## Required work
A – Reproduce word for word the part of the Marriott data breach commentary that opens with the words containing "A range of recent" and closes with "its reckless security.".
B – List every paragraph number of the court's decision that the Marriott data breach commentary cites or reproduces.
C – Continue the Marriott data breach commentary, starting after its last sentence.

18 Mar 2022 1:12 PM | CAN-TECH Law (Administrator)

Alleged careless security is not enough to make a hacked company the “intruder”

The tort of intrusion upon seclusion was brought into the Canadian common law with the Ontario Court of Appeal’s decision in Jones v Tsige. That case opened a virtual floodgates for privacy class actions across Canada, many of which have been initiated after data breaches at companies potentially exposed large troves of customer information. Since then, courts hearing certification applications for such class actions have been whittling away at the application of that particular tort in cases of externally caused data breaches. Most recently, in Winder v. Marriott International, Inc., the Ontario Superior Court of Justice refused to certify a class action claim on the basis of the intrusion tort.

The suit was commenced following an extended compromise of the information systems of the Marriott chain of hotels. Over a four year period a hacker had compromised Marriott’s databases and installed malware. Once in the system, the threat actor had the ability to extract the personal information of customers. The plaintiffs alleged that after the data breach was discovered, Marriott waited two months before it took steps to mitigate the harm the affected individuals. “It is alleged that Marriott’s remedial steps were of miniscule assistance to the Class Members, who were not provided with credit monitoring and other measures to protect their identities. They were not offered compensation for the harm to their privacy rights.” (at para 3)

A range of recent cases have established that it is the “hacker” who intrudes and would be a proper defendant for intrusion upon seclusion claims, but a company whose systems are compromised has not “intruded” upon the private affairs of the affected individuals. The plaintiffs in this case, in an argument characterized as “quite clever” by Justice Perell, said that Marriott was akin to an intruder because of its reckless security.

[9]               In a quite clever argument, Mr. Winder submits that in the immediate case, Marriott obtained the Class Members’ highly confidential personal information deceptively, that is, by false premises, and he submits that this makes Marriott a reckless intruder who exposed sensitive stored personal information to the risk of harm. He submits that this conduct is reckless and objectively offensive to a reasonable person.

[10]           In a Trojan Horse analogy, (ironically apt for a data breach case), Mr. Winder’s argument is that Marriott is an intruder to the database that housed their personal information. Like the Athenians and Spartans, whose wooden horse got them inside the formidable stone walls of Troy, were intruders, Marriott allowed the hacker into its database. Mr. Winder goes on to argue that he has pleaded the material facts for the other constituent elements of the tort of intrusion on seclusion.

## Data section
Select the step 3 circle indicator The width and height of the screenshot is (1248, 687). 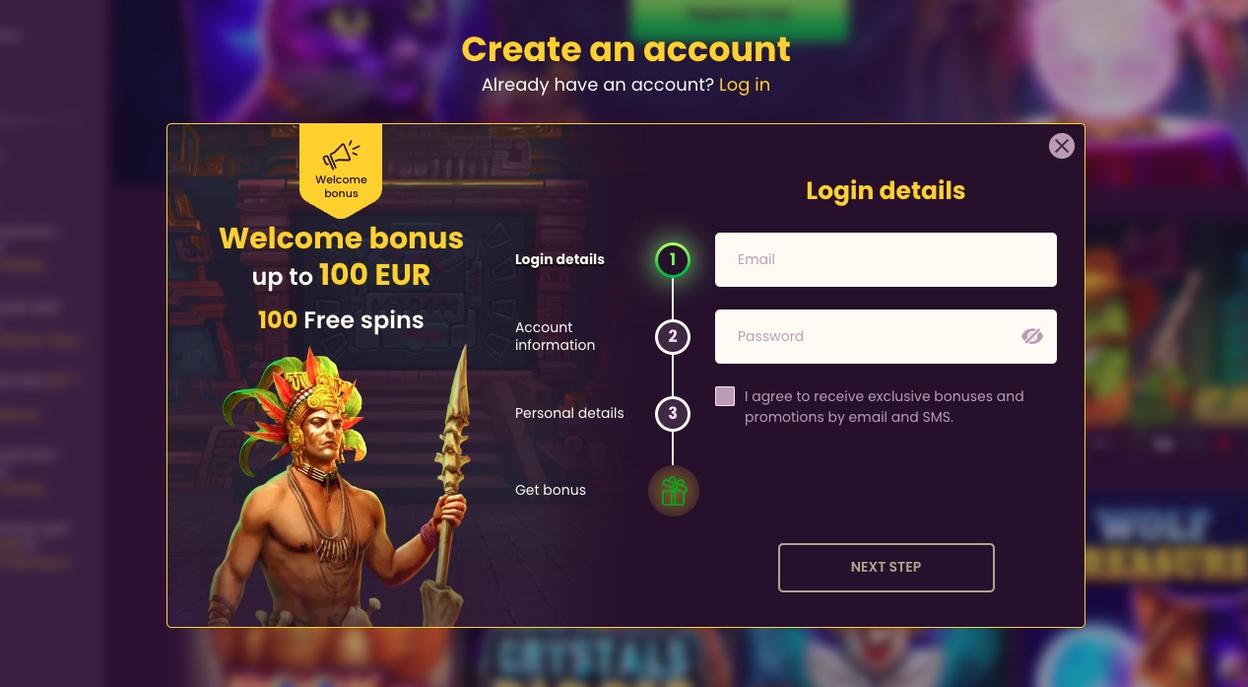click(x=673, y=414)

## Responses to the tasks
A –
A range of recent cases have established that it is the “hacker” who intrudes and would be a proper defendant for intrusion upon seclusion claims, but a company whose systems are compromised has not “intruded” upon the private affairs of the affected individuals. The plaintiffs in this case, in an argument characterized as “quite clever” by Justice Perell, said that Marriott was akin to an intruder because of its reckless security.

B – 3, 9, 10

C –
Justice Perell quoted from his previous overview of the tort of intrusion upon seclusion from Del Giudice v. Thompson and found the claim failed on five grounds:

[13]           First, I am not persuaded that the pleaded material facts of the immediate case are sufficient to make Marriott an intruder for the purposes of the tort of intrusion on seclusion. At most, it might be said that Marriott is a constructive intruder. However, a reading of the Court of Appeal’s decision in Jones v. Tsige reveals that both the letter and spirit of the Court’s decision and the policy reasons behind it, prescribe a narrow – do not open the floodgates of liability – ambit for the tort of intrusion on seclusion. The ambit of the tort does not extend to constructive intruders and is limited to real ones.

[14]           Second, there is no gap in the law of privacy that needs to be filled by extending the nature of intruders. The tort of intrusion  on seclusion is not needed to extend liability to defendants who obtain information by false pretenses or by breaching contractual promises or by failing to comply with statutorily imposed privacy safeguards. The law associated with negligence, breach of confidence, breach of fiduciary duty, breach of contract, and breach of statute address or could address the pleaded circumstances of the immediate case.

[15]           Third, clever as the attempt is to fashion an extension to the tort of intrusion on seclusion, the essence of the Class Members’ claims, their pith and substance so to speak, are the other causes of action with their well-established doctrinal elements. Contrary to the doctrinal and legal policy concerns emanating from the Court of Appeal’s decision in Jones v. Tighe, extending the tort of intrusion on seclusion to constructive intruders would open the “floodgates” and would ascribe liability adequately controlled by other causes of action.

[16]           Fourth, while there are advantages to a class member having a claim for the tort of intrusion because of its prospect of supporting a claim for class-wide aggregate damages, the availability of a cause of action is determined by the substantive law not by the tactical and strategic imperatives of a procedural regime or by the aspirations of the parties for negotiating leverage.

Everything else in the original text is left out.